_Data provided:_
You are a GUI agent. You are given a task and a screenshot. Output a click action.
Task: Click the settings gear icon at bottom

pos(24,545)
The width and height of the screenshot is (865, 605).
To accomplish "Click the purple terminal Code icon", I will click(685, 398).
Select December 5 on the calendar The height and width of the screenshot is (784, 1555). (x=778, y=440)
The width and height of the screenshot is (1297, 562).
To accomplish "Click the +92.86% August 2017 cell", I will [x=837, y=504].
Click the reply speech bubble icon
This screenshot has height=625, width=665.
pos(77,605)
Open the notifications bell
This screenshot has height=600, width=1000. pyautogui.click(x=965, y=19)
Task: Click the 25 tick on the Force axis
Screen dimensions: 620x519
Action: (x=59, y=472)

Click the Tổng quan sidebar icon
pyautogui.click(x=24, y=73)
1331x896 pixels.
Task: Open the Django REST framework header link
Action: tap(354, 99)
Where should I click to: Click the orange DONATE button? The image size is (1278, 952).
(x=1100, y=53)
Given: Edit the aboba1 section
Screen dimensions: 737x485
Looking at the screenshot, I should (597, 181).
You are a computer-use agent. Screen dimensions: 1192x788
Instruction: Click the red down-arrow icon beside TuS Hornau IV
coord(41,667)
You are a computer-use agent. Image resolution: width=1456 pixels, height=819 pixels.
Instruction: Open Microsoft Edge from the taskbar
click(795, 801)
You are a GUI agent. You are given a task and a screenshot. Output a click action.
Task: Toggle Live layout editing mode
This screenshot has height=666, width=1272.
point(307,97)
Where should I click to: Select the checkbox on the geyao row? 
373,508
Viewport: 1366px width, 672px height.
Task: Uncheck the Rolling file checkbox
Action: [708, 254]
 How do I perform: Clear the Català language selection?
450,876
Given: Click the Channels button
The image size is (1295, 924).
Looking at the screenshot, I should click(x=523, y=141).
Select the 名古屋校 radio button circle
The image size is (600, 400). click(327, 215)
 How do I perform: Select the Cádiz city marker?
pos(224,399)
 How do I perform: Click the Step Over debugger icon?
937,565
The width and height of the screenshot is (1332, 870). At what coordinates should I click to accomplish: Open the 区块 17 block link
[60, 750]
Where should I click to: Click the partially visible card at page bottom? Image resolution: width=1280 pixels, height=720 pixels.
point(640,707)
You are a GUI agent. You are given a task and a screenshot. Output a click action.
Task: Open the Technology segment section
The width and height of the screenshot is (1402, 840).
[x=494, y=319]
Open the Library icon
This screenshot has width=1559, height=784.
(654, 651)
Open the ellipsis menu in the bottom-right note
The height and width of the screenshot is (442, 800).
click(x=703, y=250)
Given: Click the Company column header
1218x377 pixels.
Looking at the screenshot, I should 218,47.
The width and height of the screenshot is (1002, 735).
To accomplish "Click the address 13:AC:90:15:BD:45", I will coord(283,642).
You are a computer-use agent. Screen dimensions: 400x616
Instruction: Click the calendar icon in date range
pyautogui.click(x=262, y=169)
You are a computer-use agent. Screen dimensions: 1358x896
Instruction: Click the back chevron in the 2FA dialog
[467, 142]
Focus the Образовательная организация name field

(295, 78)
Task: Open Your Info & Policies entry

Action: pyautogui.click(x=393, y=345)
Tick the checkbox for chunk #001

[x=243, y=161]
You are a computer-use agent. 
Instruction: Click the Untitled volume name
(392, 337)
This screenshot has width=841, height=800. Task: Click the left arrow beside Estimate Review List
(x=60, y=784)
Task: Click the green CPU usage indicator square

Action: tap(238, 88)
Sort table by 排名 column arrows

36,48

_Objective:_ Print the stretch of rows from the start through the line containing "pos(24,545)", exactly as they appear, including both ends.

_Complete output:_
You are a GUI agent. You are given a task and a screenshot. Output a click action.
Task: Click the settings gear icon at bottom

pos(24,545)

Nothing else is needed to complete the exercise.